The Olympics is supposed to be an opportunity for people to unite along national lines and proudly represent their unique cultures. Yet, merging the women’s ice hockey team brings unnecessary internal disputes, which are further exacerbated by present geopolitical circumstances. Even if all South Korean citizens and women’s ice hockey players were to support the politics undergirding this decision, a one-time united team is unlikely to bring about significant political progress. Therefore, Moon’s Olympic politics is, ironically, politically inconsequential and problematic in every other aspect.
Moreover, I would also like to argue against President Moon’s political goal itself. Achieving more hospitable relations—and perhaps reunification—with North Korea may have seemed reasonable 10 years ago. North Korea with Kim Jong-un at the helm, however, is more unpredictable and dangerous to international peace than it was before. Hence, it is foolish for South Korea to cooperate with the villain and sacrifice its long, historic relationship with the United States, which has a more benign global reputation and influence on South Korea than does DPRK, and also is much more powerful than North Korea. South Korea has already experimented with helping North Korea; the result was not a sustainable political relationship but rather one-way economic support from South Korea to North Korea, which the latter never paid back.
In addition, the idea of reunification is a terrible fiction at this point. Not only is it incredibly difficult to achieve due to the external pressure, but it also would lead to disastrous consequences if it were to happen. During the 70 years of living apart from one another, the two Koreas have developed vastly different cultural and political identities.

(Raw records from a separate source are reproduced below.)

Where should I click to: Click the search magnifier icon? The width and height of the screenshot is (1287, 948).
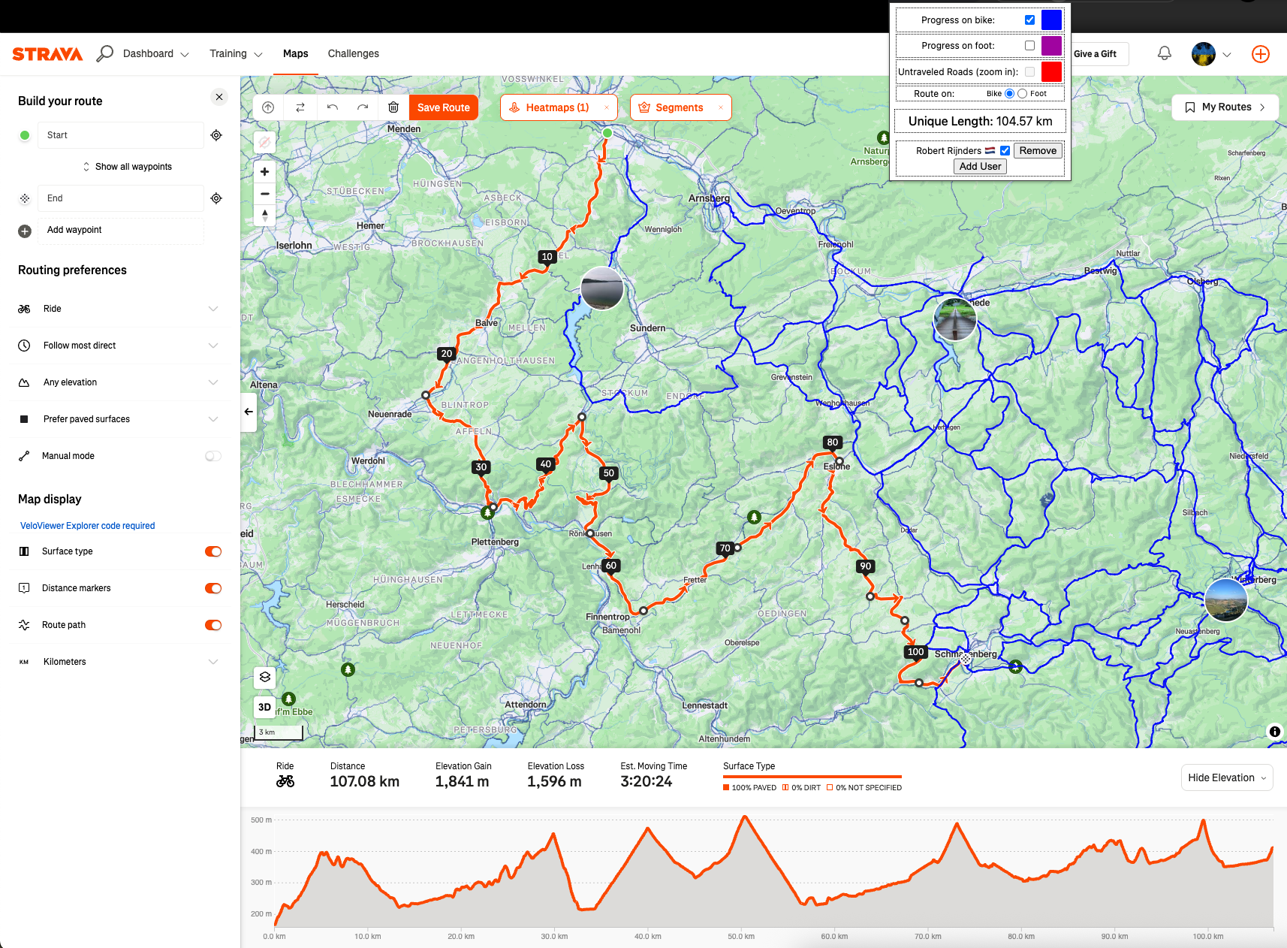tap(105, 53)
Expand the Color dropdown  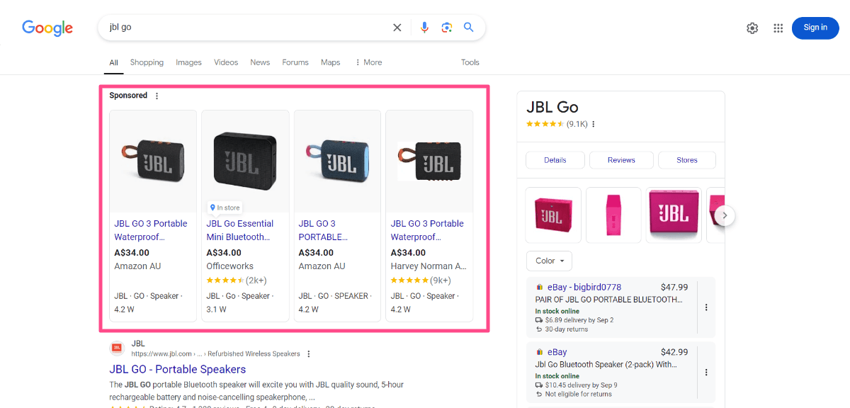549,261
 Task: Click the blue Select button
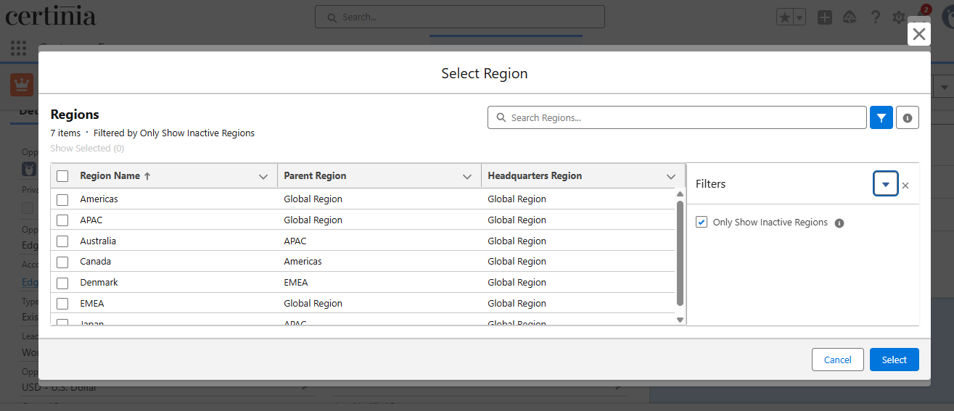(894, 360)
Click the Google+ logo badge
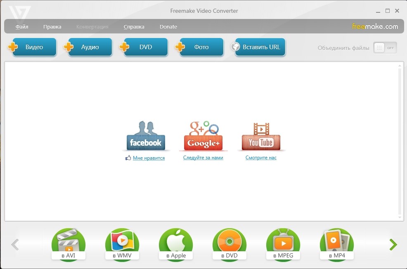This screenshot has height=269, width=407. [203, 137]
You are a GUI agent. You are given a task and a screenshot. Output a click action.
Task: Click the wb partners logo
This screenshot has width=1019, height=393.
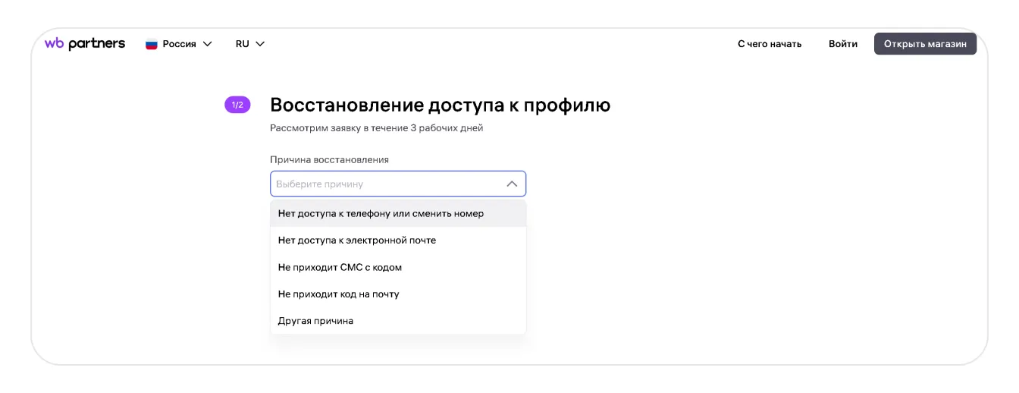84,44
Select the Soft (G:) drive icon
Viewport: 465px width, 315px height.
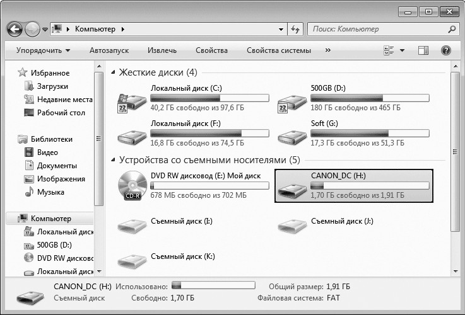pyautogui.click(x=292, y=134)
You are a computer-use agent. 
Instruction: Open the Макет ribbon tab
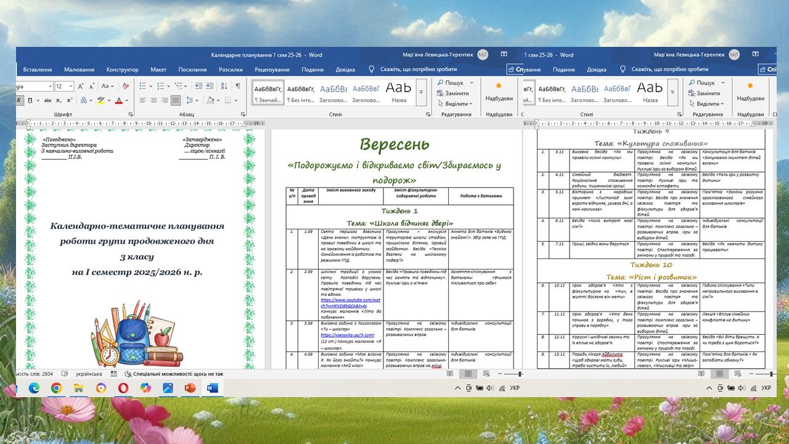tap(158, 70)
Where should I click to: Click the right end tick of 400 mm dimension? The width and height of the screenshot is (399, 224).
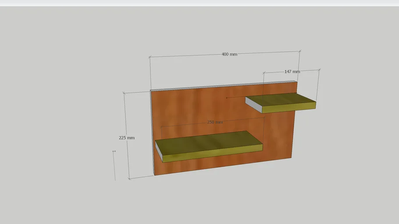tap(300, 51)
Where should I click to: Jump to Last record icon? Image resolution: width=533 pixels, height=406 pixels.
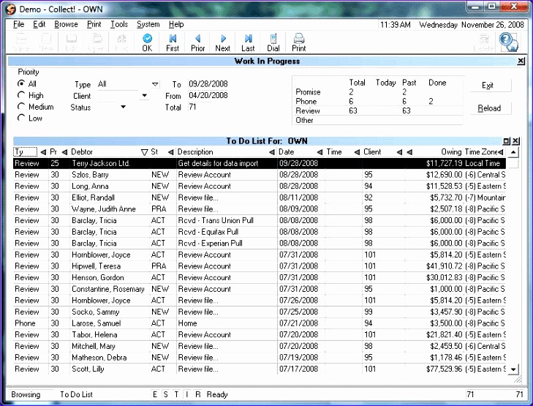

How will North Koreans and South Koreans mingle with such polarizing ideals? It would not be much of an exaggeration to state that the two Koreas are the two most different places on Earth. In today’s world, there’s no reason to hide South Korea’s distinct identity in its own Olympics and attempt to change it with reunification.
The International Ice Hockey Federation (IIHF) has voiced strong support for a unified team, stating, “Considering the exceptional circumstances of the two Koreas and the opportunities provided by the 2018 PyeongChang Olympic Games, the South Korean women’s ice hockey single team positively reflects the ideal of the Olympics, which embodies social development and peace through sports” (Huffington Post Korea, “The IIHF has announced its position on the unified ROK-DPRK team,” 01.19.2018).
This statement belies the extent to which this Olympics has become politicized. The Olympics can symbolically promote peace and international interaction, but is it moral to let a certain political agenda dictate a definition of “social development” with which other members of the international arena may not agree? If Moon’s sudden, autocratic decision did not benefit IOC’s promotion of Olympics and IIHF’s promotion of ice hockey, would they be citing Olympic values within the rhetoric of peace and championing a decision that benefits North Korea, a global threat? I think not.